Each night, the Soviets analyzed the day’s results and adjusted. They allowed the pilots flying fighter cover more independent action. Flights were split and arranged in echelons by altitude. Fighter groups were allowed to roam ahead freely over German-held territory in sweeps similar to the German tactic. The turning point in the air contest came on July 9, days ahead of positive results on the ground. Soviet fighters decimated the Stuka ranks. Sorties by the Ju 87s dropped to about 500, half of the opening day’s total.

Coincidentally, that morning, Ivan Kozhedub, flying an La-5, spotted two Messerschmitt Bf 109s positioning for an attack. Kozhedub turned head on toward the leader. “I was the first to shoot,” he recalled. “I held the firing button, squeezed and blasted away a long burst, and it was sufficient! The leader turned over from his steep dive and I saw him hit the ground.” The leader was legendary ace Günther Rall, who had 151 claims. Rall survived the crash landing and was back in the air that afternoon.

As mechanized units surged, then withdrew, confusion reigned. In early morning fog, a Soviet tank unit plunged into the deep trenches dug to stop German tanks. On July 12, a Heinkel He 111 bomber attacked the 11th Panzer command group on the north bank of the North Donets River, the bomber crew believing the group to be Soviets. Two staff officers died, and the Sixth Panzer Division commander, General Walther von Hünersdorff, and 12 other officers were wounded.

The same day, the Soviets began Operation Kutuzov, a counterattack intent on trapping the German forces fighting in the Orel bulge. The assault was halted at Khotynets by German aircraft, saving two armies from being surrounded. General Model sent a telegram to the German high command: “For the first time in the history of the war, the Luftwaffe, without the support of ground troops, deprived the fighting ability of a Russian tank brigade.”

Though halted, the Soviets fanatically defended every square foot. Intense German air support was required to move even the slightest distance forward. In one instance, the Soviet 200th Tank Brigade withstood 12 attacks by massed Panzer tanks and relentless

air attack; only after suffering grievous losses did the brigade pull back a short distance.

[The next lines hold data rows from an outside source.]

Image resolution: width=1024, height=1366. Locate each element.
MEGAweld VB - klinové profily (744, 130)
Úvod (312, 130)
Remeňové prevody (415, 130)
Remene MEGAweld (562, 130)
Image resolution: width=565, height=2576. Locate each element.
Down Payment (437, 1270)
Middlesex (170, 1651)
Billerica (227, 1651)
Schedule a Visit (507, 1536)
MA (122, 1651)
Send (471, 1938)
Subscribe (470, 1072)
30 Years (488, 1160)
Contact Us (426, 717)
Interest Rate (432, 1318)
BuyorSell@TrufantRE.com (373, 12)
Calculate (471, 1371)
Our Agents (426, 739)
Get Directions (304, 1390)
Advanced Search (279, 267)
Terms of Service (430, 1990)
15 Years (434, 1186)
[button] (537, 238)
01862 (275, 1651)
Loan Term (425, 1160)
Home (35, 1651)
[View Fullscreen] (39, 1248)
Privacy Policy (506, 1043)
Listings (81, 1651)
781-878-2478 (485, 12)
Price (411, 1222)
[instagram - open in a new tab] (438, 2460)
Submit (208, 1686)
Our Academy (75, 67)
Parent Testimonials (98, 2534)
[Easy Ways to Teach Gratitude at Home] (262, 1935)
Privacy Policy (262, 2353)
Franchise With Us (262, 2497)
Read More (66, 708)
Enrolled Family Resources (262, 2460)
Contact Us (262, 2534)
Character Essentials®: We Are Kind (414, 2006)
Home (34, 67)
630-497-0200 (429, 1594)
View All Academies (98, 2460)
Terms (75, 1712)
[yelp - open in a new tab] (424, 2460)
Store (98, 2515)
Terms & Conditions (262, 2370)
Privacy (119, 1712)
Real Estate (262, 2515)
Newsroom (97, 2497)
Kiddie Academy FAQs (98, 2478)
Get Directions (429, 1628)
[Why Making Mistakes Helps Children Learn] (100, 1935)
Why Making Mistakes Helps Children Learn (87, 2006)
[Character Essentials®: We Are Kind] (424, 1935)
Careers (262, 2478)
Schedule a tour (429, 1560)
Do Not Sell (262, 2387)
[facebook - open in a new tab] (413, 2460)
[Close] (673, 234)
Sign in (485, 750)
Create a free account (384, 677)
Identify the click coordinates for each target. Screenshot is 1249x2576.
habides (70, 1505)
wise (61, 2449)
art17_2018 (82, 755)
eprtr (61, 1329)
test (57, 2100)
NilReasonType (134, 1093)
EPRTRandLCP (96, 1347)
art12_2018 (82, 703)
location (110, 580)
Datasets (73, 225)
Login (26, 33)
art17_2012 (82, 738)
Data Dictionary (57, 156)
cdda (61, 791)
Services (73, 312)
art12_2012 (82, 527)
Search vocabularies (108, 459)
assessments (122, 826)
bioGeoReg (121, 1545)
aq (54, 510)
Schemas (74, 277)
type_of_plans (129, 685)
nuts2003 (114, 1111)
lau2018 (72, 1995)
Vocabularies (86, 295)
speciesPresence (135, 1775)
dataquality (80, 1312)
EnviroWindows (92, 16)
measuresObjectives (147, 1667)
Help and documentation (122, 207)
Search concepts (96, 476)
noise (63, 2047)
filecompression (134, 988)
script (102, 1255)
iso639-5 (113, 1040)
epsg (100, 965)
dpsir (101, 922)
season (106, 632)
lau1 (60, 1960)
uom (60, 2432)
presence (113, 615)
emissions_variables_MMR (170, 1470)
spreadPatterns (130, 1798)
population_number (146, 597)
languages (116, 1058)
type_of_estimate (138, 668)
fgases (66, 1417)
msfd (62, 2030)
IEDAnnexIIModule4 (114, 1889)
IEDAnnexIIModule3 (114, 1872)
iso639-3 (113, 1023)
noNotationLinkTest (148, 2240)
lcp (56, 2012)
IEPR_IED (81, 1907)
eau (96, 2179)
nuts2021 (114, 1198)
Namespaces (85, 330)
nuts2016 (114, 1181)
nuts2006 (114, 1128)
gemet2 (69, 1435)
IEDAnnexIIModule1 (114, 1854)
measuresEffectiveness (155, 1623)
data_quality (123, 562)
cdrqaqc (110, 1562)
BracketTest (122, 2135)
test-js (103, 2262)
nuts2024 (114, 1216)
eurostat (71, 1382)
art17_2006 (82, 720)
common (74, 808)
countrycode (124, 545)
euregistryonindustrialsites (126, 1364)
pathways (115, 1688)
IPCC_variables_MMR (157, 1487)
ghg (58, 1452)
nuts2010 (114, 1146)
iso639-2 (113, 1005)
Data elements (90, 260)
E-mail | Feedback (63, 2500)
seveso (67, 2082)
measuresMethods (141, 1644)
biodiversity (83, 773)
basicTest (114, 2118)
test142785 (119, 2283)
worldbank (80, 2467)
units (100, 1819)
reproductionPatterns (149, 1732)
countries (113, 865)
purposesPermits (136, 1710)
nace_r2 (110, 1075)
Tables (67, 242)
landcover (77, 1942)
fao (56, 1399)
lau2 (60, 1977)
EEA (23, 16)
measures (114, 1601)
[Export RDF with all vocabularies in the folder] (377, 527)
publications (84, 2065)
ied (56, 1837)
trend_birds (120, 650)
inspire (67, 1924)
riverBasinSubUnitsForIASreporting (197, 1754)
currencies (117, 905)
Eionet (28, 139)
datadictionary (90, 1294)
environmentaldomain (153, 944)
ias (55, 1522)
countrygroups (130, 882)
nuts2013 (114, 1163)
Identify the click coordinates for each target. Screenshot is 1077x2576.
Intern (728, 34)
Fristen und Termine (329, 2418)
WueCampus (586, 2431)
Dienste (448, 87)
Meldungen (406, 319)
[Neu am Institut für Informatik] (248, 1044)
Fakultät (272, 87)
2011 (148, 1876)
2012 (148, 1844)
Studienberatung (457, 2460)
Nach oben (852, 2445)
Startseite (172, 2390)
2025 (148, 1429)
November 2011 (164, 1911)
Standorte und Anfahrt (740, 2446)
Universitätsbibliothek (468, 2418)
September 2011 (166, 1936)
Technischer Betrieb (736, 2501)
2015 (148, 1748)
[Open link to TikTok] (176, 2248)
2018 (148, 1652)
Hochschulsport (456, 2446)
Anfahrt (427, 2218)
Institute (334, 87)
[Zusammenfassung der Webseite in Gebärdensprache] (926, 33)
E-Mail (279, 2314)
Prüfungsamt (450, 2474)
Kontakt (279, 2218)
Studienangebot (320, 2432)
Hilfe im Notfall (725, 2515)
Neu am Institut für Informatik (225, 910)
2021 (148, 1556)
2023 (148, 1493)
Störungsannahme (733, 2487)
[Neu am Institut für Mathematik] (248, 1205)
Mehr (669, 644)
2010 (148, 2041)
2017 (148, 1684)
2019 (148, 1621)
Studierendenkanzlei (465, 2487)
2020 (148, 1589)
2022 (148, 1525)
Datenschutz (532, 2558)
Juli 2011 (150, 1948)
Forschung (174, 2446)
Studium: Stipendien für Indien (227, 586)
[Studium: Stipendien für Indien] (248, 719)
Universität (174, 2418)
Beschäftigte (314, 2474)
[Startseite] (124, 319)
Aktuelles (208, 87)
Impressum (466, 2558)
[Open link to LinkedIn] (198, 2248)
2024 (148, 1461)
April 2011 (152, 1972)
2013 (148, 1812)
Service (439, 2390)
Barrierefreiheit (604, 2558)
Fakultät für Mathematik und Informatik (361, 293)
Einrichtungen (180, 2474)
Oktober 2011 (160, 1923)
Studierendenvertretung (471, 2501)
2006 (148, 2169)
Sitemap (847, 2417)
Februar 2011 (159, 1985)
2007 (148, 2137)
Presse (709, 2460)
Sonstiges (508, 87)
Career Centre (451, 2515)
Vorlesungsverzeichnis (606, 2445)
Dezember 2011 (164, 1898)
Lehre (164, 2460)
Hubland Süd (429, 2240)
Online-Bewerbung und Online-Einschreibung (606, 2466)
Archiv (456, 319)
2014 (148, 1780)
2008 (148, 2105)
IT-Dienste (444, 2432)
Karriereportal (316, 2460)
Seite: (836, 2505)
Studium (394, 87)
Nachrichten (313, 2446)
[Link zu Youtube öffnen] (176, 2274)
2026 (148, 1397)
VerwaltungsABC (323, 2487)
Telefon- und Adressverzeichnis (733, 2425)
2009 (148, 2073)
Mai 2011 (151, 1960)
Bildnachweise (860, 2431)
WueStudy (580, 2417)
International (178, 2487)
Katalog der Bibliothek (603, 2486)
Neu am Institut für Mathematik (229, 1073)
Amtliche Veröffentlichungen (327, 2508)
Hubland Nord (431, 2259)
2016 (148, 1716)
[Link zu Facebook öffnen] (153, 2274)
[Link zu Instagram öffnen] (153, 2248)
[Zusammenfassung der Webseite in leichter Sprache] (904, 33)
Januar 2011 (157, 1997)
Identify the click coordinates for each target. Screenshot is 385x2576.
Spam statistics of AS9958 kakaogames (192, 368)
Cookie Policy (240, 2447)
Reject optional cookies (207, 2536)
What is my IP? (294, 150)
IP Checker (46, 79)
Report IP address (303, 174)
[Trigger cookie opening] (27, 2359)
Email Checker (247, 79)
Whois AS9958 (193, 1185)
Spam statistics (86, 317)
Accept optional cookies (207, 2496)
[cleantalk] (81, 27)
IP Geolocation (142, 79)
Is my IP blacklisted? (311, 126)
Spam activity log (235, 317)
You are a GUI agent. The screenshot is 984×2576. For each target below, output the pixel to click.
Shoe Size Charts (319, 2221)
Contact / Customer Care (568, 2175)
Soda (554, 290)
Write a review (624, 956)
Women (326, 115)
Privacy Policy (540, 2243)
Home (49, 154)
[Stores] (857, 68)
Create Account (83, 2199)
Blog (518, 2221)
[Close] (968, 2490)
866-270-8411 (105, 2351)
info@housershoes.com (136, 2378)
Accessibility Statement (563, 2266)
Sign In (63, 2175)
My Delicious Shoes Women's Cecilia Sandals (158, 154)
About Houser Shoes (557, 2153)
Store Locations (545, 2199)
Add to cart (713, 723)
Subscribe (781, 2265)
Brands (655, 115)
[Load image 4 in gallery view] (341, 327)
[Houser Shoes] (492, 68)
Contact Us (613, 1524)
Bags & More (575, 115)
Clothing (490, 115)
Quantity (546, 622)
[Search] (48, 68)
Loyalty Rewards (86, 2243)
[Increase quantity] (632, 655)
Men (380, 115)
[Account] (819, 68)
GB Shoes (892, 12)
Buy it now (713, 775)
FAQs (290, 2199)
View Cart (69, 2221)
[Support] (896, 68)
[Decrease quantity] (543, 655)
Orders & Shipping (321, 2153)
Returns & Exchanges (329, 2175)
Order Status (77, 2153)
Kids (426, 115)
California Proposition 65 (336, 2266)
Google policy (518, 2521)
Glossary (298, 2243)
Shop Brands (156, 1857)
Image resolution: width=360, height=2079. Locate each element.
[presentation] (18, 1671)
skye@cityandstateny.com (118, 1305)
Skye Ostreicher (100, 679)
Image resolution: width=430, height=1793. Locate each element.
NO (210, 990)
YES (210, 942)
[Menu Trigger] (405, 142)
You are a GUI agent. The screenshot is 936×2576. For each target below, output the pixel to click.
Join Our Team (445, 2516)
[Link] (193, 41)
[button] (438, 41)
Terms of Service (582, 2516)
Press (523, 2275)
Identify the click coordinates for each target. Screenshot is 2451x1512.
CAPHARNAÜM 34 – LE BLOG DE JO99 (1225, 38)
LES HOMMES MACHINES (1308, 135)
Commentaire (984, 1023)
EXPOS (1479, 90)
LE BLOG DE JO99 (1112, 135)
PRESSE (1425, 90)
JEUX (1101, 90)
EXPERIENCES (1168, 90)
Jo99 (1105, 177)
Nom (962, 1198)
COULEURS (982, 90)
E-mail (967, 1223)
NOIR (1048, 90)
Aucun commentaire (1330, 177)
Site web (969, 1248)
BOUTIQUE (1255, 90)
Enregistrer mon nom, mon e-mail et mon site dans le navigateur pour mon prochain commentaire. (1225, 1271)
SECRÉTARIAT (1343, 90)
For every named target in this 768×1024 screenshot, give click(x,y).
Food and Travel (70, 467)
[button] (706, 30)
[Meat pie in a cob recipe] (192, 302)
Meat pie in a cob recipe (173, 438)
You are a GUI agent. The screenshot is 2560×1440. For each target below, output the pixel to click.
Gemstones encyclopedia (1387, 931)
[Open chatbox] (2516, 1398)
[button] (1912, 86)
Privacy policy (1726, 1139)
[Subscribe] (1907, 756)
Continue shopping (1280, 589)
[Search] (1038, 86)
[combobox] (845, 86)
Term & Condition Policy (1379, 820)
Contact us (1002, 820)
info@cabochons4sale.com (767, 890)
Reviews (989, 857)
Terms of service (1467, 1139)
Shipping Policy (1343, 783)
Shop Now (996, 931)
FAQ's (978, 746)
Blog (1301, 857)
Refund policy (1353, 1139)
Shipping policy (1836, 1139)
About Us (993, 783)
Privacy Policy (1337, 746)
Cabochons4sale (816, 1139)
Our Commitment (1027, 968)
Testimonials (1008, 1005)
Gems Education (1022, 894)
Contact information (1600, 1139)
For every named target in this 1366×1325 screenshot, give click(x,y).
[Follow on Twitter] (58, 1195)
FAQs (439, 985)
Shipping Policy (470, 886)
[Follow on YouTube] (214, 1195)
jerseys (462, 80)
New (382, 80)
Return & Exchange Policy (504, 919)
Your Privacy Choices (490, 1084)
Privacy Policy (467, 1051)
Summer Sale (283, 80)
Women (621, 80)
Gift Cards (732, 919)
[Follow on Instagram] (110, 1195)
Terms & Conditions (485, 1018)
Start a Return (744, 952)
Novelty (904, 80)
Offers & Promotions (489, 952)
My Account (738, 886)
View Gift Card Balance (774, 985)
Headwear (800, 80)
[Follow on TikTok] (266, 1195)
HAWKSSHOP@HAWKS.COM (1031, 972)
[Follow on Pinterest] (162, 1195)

By the end of the first week of the campaign, Luftwaffe sorties began to drop off sharply due to attrition and fuel shortages. Meanwhile, Soviet sorties increased. The commander in the south, von Manstein, repeatedly asked the German high command for reinforcements, but two months before, Allied forces in Tunisia had taken a quarter of a million German soldiers prisoner, and no reinforcements were sent. On July 12, seeing the small gains made at Kursk—and the great cost—Hitler instructed his commanders to withdraw. The following day, Hans-Ulrich Rudel wrote in his diary, “Not many words are spoken in our Gruppe during these days, only what is most important is said. The severity of the struggle is weighing heavily on all of us. It is the same situation in all other units.”

Aircraft, tank, and personnel losses at Kursk have been subject to much dispute, but given each side’s own accounting, it is possible to list at least these losses: The Germans record 194 aircraft and 280 tanks lost. The Soviets acknowledge losing 1,130 aircraft and between 1,600 and 1,900 tanks. The Germans suffered 56,000 casualties; the Soviets, 177,000. In some ways, Kursk looks like the war as a whole: As many as nine million people in Germany died; the Soviet Union lost 24 million.

By the end of July, Operation Citadel was over. The Soviets had gained air supremacy and went on full offense…all the way to Berlin.